The influence of different formulation and process parameters on the characteristics of lyophilized oral dosage forms was investigated. Maltodextrins, gelatins, xanthan gum and hydroxyethylcellulose were evaluated as excipients in the formulation of freeze-dried tablets. The resulting tablets were analysed for mechanical strength, porosity, disintegration time and residual moisture. Scanning electron micrographs of the fracture plane of the tablets were taken. Additionally dissolution tests were performed on lyophilized tablets containing hydrochlorothiazide as a model drug. The concentration of the maltodextrins, used as the matrix forming agent, influenced the integrity and strength of the tablets. Increasing the maltodextrin concentrations resulted in stronger tablets. The concentration of the maltodextrins had also an influence on the pore size of the freeze-dried product. There was no influence of the DE value of the maltodextrin on the characteristics of the tablets. The disintegration time of the tablets was also affected by the maltodextrin concentration. The strength of the tablets depended on the xanthan gum concentration and the tablet dimensions. Compared to the formulations using xanthan gum as a binder in the same concentration, the disintegration time of the tablets containing hydroxyethylcellulose (HEC) was much shorter: 55 s for the xanthan gum formulations and 7 s for the HEC formulations. The in vivo disintegration time was significantly higher at 0.5% (w/v) HEC compared to 0.25% (w/v) (P < 0.01). The in vivo disintegration time of the tablets containing hydrolysed gelatin Solugel(R) LB as a binder was below 23 s for the in vivo tests. Unlike the xanthan gum formulations, no gel-like structure was formed upon contact with the saliva. The strength of the tablets was enhanced by using higher maltodextrin concentrations.

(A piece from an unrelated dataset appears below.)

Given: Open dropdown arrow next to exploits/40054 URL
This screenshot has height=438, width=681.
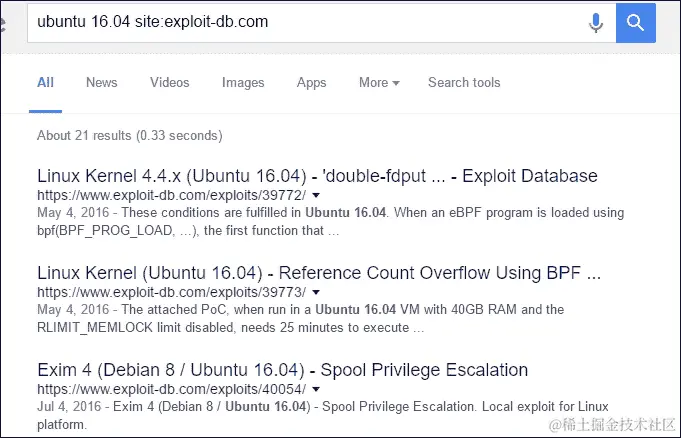Looking at the screenshot, I should [x=316, y=389].

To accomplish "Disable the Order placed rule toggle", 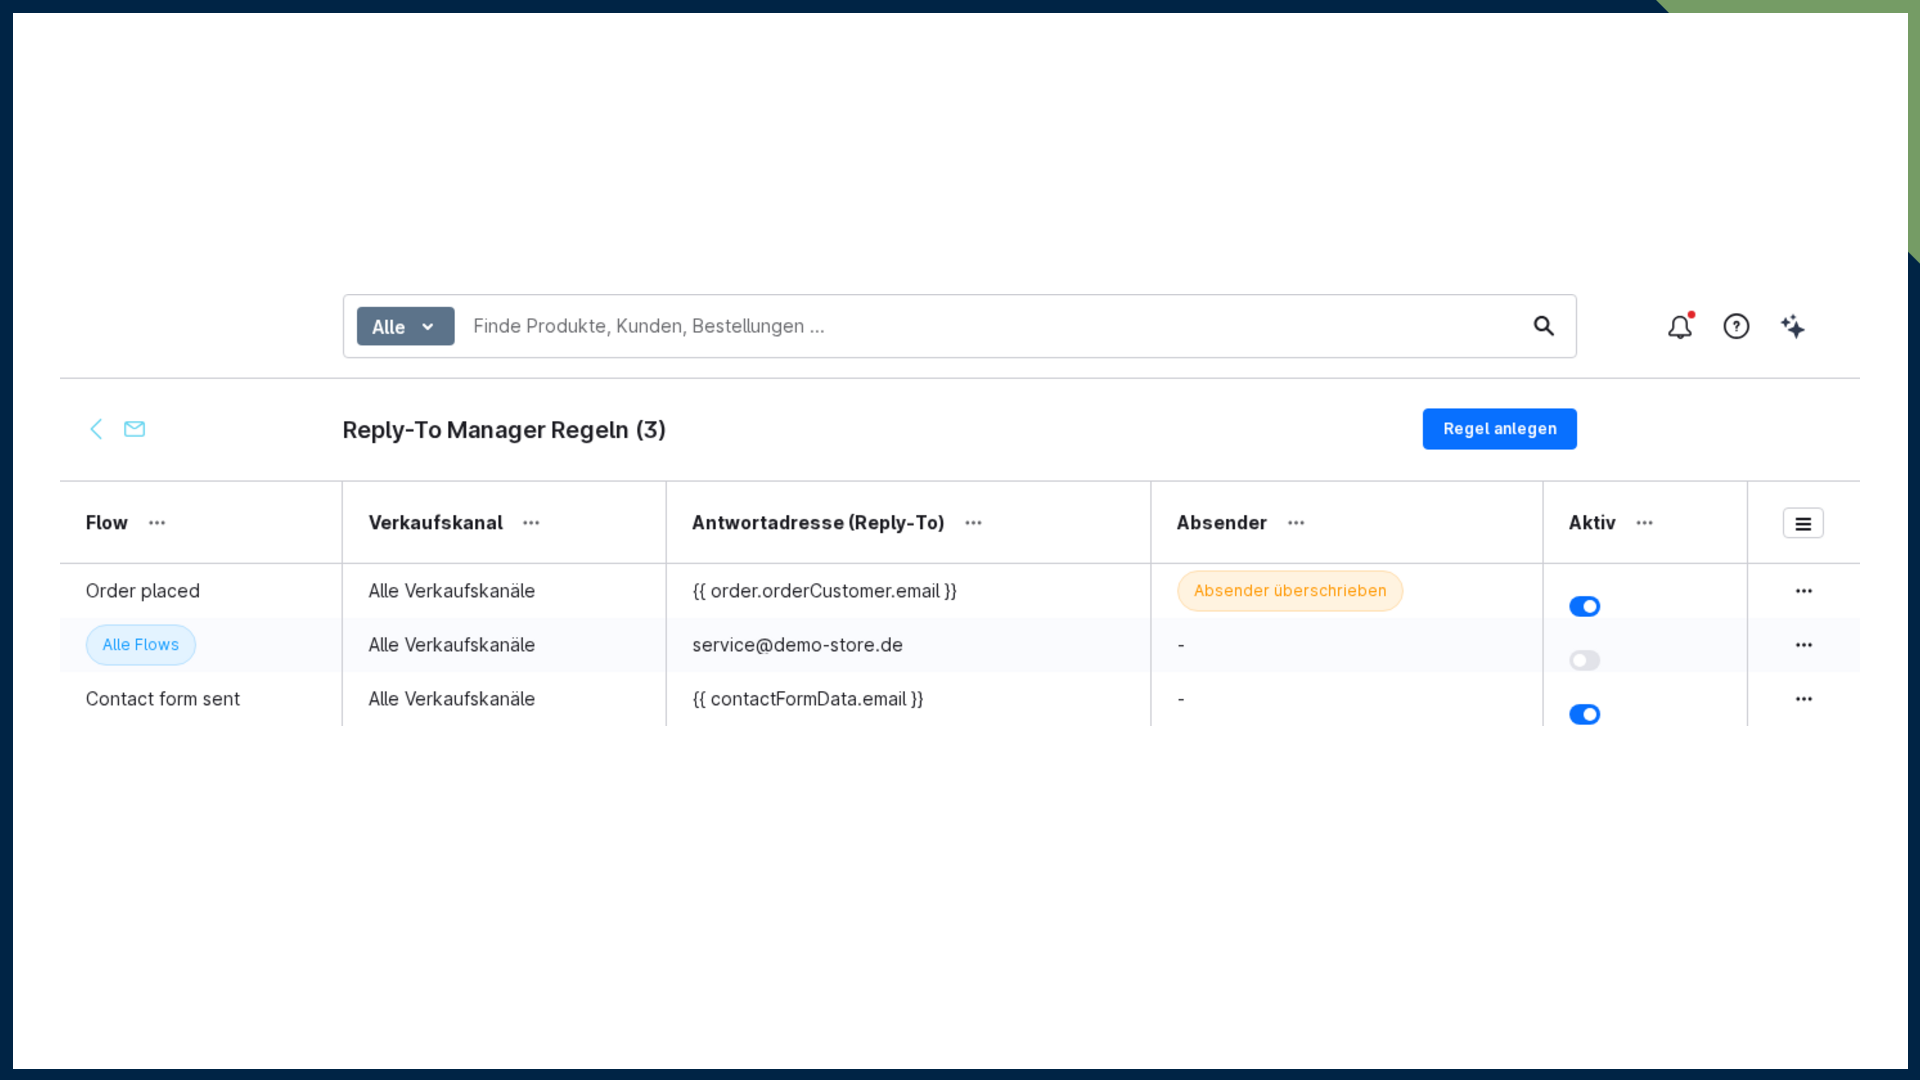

The incorporation of hydrochlorothiazide in the formulations induced a decrease in strength of the tablets. The percentage of HCT released within 10 min was 64.55 +/- 2.87% and 77.84 +/- 8.94% for the reference tablets and the lyophilized tablet formulation, respectively. The addition of PEG 6000 (1% w/v) resulted in an increase of drug release as 93.3% was released from the lyophilized tablets within 10 min. However, the incorporation of PEG 6000 in the formulation resulted in a decrease in the strength of the tablets. (C) 1997 Elsevier Science B.V.